## DATA UNDER STUDY:

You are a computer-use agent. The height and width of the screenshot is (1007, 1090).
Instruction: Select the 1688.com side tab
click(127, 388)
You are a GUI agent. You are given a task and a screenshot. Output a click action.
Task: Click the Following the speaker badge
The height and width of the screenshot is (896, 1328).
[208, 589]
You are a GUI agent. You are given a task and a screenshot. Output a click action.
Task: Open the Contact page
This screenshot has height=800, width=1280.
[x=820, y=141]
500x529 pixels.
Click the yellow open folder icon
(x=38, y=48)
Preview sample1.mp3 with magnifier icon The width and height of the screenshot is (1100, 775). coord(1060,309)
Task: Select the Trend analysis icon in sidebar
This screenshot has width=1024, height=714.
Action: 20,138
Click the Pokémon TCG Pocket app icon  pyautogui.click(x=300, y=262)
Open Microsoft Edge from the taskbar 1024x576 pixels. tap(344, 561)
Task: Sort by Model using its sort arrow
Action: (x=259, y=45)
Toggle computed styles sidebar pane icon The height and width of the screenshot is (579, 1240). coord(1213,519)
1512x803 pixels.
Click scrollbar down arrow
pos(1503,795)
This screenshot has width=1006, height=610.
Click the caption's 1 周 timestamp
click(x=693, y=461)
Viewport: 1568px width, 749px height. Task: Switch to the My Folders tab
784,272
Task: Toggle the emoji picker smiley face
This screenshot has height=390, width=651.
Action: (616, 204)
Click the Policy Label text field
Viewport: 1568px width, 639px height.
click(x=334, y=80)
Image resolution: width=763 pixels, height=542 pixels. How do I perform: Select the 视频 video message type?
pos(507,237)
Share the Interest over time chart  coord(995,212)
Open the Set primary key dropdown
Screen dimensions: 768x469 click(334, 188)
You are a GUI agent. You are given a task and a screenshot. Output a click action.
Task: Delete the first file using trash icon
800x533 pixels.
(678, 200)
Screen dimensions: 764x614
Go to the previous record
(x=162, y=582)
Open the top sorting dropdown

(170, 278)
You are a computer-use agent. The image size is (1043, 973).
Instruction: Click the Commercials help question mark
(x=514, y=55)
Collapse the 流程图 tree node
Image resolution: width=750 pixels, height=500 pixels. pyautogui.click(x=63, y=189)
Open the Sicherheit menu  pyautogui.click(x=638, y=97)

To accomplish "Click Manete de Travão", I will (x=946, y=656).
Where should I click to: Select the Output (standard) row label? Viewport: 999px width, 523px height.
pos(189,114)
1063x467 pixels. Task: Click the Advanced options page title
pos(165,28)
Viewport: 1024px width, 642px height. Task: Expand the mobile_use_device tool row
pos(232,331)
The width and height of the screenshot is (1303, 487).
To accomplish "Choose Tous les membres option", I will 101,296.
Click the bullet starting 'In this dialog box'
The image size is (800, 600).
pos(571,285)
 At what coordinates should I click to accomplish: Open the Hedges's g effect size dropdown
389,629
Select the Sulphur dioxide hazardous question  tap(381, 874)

## YOUR OBJECTIVE:
Print exactly the lines between the line with "800x533 pixels." and the final line of the records above, both included.

## ANSWER BOX:
800x533 pixels.
(678, 200)
Screen dimensions: 764x614
Go to the previous record
(x=162, y=582)
Open the top sorting dropdown

(170, 278)
You are a computer-use agent. The image size is (1043, 973).
Instruction: Click the Commercials help question mark
(x=514, y=55)
Collapse the 流程图 tree node
Image resolution: width=750 pixels, height=500 pixels. pyautogui.click(x=63, y=189)
Open the Sicherheit menu  pyautogui.click(x=638, y=97)

To accomplish "Click Manete de Travão", I will (x=946, y=656).
Where should I click to: Select the Output (standard) row label? Viewport: 999px width, 523px height.
pos(189,114)
1063x467 pixels. Task: Click the Advanced options page title
pos(165,28)
Viewport: 1024px width, 642px height. Task: Expand the mobile_use_device tool row
pos(232,331)
The width and height of the screenshot is (1303, 487).
To accomplish "Choose Tous les membres option", I will 101,296.
Click the bullet starting 'In this dialog box'
The image size is (800, 600).
pos(571,285)
 At what coordinates should I click to accomplish: Open the Hedges's g effect size dropdown
389,629
Select the Sulphur dioxide hazardous question  tap(381, 874)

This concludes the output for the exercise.